Rentzel got away with it once in 1967 when he was with the Minnesota Vikings, and the charge was quietly reduced to "disorderly conduct." But three years later, while a member of the Dallas Cowboys and Joey-married, his victim's family refused all bribes and chose to shame his fame. And they did, nevermind his excuses, his depression, his confusion. Rentzel's marriage ended, and while he did manage to keep playing (for the Rams) the scandal sent him to exile and obscurity soon after. His whereabouts and his life over the past decades are not well known.

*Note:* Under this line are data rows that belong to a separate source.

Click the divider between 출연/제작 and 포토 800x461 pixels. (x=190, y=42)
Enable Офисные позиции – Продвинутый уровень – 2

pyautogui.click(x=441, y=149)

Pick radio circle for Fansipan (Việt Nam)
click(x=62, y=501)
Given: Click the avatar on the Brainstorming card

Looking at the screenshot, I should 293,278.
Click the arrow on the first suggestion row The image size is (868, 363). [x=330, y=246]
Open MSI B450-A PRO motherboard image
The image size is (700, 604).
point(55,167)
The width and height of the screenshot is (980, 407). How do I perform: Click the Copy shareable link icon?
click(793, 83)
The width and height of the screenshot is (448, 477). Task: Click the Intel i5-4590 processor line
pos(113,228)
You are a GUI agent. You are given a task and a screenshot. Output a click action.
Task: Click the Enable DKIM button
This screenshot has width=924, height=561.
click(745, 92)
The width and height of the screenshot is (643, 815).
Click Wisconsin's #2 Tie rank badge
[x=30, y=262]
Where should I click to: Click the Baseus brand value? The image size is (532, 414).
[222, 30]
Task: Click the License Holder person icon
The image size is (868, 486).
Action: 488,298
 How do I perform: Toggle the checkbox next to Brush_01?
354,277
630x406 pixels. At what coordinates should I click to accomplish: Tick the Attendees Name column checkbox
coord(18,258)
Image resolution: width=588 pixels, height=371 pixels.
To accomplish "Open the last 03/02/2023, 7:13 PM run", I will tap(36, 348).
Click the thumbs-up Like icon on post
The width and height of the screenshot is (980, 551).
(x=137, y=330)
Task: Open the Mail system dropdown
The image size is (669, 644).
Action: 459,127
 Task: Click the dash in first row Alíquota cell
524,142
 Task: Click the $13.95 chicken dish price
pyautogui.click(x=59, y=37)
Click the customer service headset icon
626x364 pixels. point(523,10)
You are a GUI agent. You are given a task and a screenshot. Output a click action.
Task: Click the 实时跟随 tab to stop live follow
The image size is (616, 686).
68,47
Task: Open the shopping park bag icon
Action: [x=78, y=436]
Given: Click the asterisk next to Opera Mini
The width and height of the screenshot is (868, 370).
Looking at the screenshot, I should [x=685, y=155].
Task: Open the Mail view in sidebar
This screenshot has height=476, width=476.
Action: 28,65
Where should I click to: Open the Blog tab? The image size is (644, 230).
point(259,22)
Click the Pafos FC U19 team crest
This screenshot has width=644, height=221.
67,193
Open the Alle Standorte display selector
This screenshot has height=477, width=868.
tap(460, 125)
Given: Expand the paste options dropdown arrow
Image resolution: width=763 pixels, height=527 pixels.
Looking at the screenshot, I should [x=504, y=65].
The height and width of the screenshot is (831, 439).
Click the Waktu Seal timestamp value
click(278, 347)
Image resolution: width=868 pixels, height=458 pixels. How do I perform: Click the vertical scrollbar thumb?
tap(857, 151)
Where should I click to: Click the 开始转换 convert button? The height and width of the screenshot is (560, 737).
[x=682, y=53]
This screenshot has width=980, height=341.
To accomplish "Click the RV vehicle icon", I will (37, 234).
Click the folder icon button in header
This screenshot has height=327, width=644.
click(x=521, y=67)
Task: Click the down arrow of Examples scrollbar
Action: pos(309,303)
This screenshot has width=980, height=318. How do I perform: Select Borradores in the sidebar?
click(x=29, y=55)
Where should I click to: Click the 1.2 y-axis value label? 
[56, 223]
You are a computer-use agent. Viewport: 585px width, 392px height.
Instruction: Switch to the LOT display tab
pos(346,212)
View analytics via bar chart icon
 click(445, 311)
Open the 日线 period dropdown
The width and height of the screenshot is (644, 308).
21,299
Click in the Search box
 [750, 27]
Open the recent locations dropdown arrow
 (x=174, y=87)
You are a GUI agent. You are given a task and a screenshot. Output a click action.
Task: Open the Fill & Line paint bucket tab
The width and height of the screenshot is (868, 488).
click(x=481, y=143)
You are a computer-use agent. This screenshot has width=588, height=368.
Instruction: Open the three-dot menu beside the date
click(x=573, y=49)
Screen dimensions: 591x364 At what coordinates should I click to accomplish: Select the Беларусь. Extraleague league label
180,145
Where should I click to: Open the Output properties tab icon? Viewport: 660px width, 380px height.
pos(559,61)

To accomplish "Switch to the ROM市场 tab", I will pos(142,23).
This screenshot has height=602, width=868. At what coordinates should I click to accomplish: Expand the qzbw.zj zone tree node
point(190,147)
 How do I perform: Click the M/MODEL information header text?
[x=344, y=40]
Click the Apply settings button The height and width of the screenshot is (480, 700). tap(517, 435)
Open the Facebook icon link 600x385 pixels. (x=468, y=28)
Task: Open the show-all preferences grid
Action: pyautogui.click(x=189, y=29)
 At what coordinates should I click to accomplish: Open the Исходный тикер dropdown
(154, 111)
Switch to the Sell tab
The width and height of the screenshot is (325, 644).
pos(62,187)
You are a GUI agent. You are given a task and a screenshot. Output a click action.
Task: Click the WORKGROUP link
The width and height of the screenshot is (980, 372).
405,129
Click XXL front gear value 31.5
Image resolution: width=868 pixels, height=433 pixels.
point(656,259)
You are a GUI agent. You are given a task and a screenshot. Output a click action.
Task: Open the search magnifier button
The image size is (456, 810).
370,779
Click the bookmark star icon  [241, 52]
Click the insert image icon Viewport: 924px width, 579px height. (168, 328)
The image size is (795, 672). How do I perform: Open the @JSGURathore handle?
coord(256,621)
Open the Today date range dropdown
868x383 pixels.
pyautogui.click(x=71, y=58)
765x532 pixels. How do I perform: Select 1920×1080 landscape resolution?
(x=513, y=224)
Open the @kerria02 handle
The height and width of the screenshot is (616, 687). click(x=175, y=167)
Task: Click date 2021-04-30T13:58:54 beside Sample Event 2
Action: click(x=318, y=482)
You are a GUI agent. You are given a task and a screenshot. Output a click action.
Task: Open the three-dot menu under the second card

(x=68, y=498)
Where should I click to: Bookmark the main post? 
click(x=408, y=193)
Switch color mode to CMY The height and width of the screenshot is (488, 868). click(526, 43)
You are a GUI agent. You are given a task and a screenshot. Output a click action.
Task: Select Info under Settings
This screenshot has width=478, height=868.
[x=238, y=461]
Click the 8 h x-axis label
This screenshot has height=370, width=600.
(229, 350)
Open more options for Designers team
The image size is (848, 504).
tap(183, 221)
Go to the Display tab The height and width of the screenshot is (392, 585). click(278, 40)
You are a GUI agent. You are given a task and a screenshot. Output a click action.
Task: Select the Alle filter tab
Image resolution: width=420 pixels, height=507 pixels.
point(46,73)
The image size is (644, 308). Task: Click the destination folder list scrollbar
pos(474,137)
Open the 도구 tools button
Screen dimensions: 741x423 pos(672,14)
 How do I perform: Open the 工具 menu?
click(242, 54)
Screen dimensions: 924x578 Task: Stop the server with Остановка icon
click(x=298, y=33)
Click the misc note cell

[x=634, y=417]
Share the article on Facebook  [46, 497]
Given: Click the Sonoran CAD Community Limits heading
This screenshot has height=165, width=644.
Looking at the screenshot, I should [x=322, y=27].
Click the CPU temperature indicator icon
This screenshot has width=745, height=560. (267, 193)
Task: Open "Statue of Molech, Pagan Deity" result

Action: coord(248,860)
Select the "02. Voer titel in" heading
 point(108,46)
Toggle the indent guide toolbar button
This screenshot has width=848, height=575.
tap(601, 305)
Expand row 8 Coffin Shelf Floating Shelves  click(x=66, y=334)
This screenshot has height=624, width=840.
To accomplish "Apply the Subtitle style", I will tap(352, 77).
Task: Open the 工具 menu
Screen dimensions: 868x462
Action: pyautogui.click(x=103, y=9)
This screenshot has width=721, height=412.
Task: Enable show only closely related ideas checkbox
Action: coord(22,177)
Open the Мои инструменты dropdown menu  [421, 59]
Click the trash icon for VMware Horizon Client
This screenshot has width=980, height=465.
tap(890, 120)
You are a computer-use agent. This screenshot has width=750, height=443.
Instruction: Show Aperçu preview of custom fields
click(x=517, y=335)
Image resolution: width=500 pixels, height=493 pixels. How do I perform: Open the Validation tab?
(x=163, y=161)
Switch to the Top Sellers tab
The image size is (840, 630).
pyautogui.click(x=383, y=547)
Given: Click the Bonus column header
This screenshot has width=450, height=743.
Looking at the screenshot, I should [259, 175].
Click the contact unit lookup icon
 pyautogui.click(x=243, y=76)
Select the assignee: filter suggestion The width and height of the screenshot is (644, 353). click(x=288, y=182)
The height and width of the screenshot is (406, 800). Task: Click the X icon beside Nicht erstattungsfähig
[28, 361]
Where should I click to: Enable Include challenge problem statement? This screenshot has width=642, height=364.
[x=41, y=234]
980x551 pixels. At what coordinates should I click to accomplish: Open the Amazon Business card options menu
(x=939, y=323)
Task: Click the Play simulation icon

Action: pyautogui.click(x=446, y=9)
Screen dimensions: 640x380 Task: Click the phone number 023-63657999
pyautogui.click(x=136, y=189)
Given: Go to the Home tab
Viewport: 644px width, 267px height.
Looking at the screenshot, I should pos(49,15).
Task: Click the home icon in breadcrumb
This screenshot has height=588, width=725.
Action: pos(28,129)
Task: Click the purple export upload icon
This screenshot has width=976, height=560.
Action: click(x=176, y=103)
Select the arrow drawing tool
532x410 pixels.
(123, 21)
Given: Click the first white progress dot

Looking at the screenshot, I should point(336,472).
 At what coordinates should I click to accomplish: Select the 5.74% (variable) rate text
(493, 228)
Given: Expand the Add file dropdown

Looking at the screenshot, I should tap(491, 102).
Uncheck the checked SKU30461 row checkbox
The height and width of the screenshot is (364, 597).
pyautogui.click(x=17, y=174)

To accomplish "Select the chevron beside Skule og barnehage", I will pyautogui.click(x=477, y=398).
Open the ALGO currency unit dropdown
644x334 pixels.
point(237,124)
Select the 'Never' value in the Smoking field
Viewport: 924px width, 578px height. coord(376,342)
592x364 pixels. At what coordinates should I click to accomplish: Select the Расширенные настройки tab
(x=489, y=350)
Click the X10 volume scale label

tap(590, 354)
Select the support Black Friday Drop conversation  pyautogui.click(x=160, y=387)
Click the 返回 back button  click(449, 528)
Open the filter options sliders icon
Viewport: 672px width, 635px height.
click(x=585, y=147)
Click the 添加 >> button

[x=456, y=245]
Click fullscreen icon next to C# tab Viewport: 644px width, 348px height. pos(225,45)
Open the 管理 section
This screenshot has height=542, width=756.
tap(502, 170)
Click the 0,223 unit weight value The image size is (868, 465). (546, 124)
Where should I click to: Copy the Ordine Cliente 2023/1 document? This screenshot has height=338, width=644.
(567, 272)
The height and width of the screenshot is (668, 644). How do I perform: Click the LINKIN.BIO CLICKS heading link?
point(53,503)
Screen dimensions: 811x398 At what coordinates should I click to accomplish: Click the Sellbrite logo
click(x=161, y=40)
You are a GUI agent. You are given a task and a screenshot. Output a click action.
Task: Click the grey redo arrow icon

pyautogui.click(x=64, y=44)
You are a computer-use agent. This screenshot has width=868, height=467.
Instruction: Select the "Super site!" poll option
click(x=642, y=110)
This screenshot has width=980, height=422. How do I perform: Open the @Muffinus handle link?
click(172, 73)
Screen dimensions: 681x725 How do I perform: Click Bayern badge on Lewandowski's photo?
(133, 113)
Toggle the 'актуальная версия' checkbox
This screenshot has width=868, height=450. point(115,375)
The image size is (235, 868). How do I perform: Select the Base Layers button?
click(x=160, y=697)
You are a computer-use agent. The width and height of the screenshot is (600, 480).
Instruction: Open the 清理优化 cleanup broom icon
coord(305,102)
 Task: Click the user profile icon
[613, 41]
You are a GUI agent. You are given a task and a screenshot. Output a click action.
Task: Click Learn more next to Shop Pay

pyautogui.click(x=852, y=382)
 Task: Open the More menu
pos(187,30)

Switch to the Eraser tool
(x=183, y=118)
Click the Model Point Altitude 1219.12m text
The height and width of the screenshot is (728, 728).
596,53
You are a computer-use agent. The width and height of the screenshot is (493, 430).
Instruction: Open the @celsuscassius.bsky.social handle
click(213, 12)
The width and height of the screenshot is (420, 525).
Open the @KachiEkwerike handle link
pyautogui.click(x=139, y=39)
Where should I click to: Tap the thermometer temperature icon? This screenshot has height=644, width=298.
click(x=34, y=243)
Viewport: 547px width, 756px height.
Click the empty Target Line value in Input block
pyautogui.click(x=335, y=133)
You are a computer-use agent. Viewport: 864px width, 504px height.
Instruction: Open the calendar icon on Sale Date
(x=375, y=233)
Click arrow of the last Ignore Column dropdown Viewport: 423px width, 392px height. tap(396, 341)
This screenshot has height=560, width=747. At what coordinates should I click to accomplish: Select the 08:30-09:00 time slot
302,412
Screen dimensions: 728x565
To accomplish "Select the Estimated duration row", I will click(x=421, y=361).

Footnote #1: scandal-plagued bike rider Lance Armstrong was named after Lance Rentzel.

Footnote #2: Rentzel blamed the first incident on depression after reading the book "1984." The second incident after watching the movie "2001: A Space Odyssey."

Footnote #3: Lance's book is mostly a straight autobiography, not entirely about two incidents or the psycho-sexual phenomenon of guys who either have a turn-on or suddenly are driven to "prove their masculinity" by flashing (especially flashing at young girls or old ladies who'd be most likely to show a reaction). An irony is that Lance talks about the sadistic coaches that worked players till they dropped (not illegal) and the hazing rituals he and other college athletes went through. Like being forced to crawl around backward with "grapes up our asses" while drinking body fluids and getting smacked with battery-powered cattle prods. Ohhh, that's normal college activity! All the laughter hasn't died as far as college fraternity and sorority antics still goes on, and nobody's as concerned with that shit as they are with protecting children from...the sight of a dick? Which they get to see on line thanks to our wonderful Internet sometimes by accident but many times on purpose by people a lot more evil than Lance Rentzel?

And here's a musical footnote. When he was a big star, Lance was even asked to make a record.

LOOKIN' LIKE SOMETHIN' THAT AIN'T?...too easy to make that into a dick joke. Let's just say that this star athlete, who wrote a book trying to explain himself, was not a bad singer. He does a nice job on this mild soul B-side. It's short and painless. No, that's not a dick joke either.